In Acebal's theatrical works there are evident influences by Benito Pérez Galdós and the comedy of Jacinto Benavente. He adapted the dramatic formula of several novels of the first such as El amigo Manso, which wasw much celebrated on its premiere at the Odeon Theatre on November 20, 1917 or Misericordia. More important is his narrative, which contains a careful language, with novels that have been translated into English (Dolorosa, for example, 1904), French, Portuguese and Dutch. He left quite a few unpublished works.
- From good stock Madrid, 1902 (A. March).
- Dolorosa, Madrid: Bookstore General Victoriano Suarez, 1904. Reprinted Oviedo: Royal Institute of Asturian Studies, 1999, with an introduction by José María Roca Franquesa.
- Head to head, 1905.
- Calvary (contemporary novel of manners), Barcelona: Montaner and Simon, 1905.
- Footprint souls, Madrid, Reading Library, 1901.
- From my corner, Salamanca, 1902.
- Penumbra, Madrid: Graphics Press, 1924.
- Mystical Rose, Madrid: The Contemporaries, 1909.
- Never ', Madrid, 1905 (Typography Magazine Files) comedy.
- A modern, Madrid: Renaissance, 1914, comedy in two acts.
- The ancestors Madrid, 1920 (Typ. of the Journal Archives)
- A good will
- Gusts of passion. Madrid: The Contemporaries, 1925. Comedy.
- Clay dolls.
- The gentle friend. Three-act stage adaptation of the novel of the same title by Perez Galdos Madrid, 1917.
- Antonio Marco García, Francisco López Acebal y sus aportaciones a la cultura española del siglo XX ((English): Francisco López Acebal and his contributions to twentieth century Spanish culture). In: Archivum: Revista de la Facultad de Filología Volumes 46-47, 1996, pages 303-325.
- Andrés González Blanco, Historia de la novela en España desde el Romanticismo a nuestros días ((English): History of the novel in Spain from Romanticism to Our Day), Madrid, 1909.

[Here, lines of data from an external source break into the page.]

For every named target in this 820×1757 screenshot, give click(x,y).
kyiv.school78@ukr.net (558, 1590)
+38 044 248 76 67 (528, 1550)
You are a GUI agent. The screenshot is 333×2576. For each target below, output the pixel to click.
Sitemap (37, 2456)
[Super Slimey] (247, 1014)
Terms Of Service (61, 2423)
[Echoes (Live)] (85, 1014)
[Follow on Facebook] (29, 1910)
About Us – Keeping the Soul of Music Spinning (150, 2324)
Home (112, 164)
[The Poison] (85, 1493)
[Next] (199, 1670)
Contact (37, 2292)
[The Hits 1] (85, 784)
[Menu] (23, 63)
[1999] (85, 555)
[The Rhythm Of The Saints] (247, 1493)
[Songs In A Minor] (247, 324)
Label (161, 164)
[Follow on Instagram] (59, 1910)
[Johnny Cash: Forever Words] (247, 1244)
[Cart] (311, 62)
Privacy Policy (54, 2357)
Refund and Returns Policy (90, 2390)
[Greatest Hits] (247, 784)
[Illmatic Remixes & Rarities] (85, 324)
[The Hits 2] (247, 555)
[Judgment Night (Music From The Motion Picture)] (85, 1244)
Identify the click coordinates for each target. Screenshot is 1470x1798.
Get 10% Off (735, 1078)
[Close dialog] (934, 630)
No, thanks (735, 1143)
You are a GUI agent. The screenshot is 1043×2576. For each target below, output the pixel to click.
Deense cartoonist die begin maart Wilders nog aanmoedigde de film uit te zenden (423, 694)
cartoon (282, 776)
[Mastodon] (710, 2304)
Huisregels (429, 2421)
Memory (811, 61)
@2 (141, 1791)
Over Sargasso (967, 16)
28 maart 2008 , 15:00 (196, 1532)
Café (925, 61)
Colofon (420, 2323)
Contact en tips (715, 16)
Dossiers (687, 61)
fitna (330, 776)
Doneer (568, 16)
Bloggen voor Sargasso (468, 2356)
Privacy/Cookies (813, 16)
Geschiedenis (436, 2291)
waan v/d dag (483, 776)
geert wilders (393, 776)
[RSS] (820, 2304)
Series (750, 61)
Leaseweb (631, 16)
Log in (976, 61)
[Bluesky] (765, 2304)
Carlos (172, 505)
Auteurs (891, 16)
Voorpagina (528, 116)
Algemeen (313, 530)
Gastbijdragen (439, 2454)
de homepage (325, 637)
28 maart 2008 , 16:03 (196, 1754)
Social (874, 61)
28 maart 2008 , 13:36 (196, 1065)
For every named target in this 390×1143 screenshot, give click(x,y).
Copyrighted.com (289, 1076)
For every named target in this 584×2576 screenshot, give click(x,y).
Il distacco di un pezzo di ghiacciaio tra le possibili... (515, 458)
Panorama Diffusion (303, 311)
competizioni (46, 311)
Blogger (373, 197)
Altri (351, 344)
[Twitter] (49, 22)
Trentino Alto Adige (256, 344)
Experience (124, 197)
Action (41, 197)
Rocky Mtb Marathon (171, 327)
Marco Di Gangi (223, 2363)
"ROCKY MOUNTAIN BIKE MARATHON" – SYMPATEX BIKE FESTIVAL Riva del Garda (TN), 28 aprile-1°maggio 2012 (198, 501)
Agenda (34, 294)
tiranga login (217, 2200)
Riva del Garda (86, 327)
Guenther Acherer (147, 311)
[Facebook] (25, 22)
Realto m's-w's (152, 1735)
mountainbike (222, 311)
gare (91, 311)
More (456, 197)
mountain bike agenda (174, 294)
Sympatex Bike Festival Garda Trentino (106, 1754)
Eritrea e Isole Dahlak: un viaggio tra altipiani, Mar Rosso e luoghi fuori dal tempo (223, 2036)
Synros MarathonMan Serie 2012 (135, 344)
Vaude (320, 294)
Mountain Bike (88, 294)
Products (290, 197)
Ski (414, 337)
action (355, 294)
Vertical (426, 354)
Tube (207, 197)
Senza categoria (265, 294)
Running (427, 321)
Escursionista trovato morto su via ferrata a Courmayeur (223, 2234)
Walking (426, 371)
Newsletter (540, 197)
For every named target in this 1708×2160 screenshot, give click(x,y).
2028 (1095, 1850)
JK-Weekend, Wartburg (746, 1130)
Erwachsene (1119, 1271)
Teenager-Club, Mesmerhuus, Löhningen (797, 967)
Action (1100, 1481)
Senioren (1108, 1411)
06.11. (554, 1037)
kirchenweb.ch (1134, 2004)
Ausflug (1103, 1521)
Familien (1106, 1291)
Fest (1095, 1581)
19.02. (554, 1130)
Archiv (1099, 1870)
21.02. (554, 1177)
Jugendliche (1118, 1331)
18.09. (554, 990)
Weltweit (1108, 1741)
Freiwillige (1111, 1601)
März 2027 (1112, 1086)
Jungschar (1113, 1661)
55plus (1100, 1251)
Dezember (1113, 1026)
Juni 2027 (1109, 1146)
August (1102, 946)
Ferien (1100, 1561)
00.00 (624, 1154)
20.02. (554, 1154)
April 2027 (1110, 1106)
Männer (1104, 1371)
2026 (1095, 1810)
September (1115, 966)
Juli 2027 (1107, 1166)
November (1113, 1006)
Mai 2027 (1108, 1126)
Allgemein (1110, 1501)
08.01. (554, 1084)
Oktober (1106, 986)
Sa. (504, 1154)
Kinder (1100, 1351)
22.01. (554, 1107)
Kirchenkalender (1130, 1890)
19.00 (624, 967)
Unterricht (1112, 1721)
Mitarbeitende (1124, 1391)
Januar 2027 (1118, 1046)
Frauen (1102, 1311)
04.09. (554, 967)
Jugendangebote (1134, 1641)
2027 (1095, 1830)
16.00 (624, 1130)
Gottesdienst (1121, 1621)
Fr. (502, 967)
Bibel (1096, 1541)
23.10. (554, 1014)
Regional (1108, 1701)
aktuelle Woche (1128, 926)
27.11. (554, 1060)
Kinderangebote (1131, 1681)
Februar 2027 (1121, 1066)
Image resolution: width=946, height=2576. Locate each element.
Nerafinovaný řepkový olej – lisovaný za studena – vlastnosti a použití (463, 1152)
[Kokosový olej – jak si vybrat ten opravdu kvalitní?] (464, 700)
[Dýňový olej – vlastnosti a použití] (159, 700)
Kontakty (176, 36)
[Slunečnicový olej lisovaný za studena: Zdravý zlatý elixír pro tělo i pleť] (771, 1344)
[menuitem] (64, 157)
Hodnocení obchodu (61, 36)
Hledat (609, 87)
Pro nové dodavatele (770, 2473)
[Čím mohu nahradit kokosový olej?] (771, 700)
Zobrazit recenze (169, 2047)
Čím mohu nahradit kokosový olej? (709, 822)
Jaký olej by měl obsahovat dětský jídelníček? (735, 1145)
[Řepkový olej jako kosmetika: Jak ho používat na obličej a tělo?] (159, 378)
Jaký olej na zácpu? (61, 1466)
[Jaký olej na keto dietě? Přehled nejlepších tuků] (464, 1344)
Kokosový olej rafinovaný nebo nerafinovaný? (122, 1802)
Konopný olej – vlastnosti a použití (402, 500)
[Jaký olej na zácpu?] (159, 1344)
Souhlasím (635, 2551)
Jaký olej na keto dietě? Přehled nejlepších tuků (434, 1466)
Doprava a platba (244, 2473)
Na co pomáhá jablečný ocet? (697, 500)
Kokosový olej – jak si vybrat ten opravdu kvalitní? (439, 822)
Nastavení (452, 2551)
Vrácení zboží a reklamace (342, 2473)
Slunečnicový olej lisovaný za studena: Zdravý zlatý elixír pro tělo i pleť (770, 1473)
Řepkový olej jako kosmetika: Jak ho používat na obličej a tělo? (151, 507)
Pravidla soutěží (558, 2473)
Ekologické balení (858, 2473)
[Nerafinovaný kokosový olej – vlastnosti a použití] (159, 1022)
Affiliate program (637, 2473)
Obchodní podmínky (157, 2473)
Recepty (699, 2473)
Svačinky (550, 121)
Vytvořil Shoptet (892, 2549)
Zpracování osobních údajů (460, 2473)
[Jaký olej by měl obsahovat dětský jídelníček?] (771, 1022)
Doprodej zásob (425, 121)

- José María Roca Franquesa, La obra novelística de Francisco López Acebal ((English): The novelistic work of Francisco López Acebal). Offprint Factitia of the Boletín del Instituto de Estudios Asturianos. No. 84-85. Oviedo, 1975.
- Constantino Suárez, Escritores y artistas asturianos ((English): Asturian writers and artists) (1934).
- García, Antonio Marco (1996). "Francisco López Acebal y sus aportaciones a la cultura española del siglo XX". Archivum: Revista de la Facultad de Filología. 46-47: 303–325.
- González Blanco, Andrés (1909). Historia de la novela en España desde el Romanticismo a nuestros días. Madrid: Saenz de Jubera.
- Roca Franquesa, José María (1975). "La obra novelística de Francisco López Acebal". Boletín del Instituto de Estudios Asturianos. 84-85.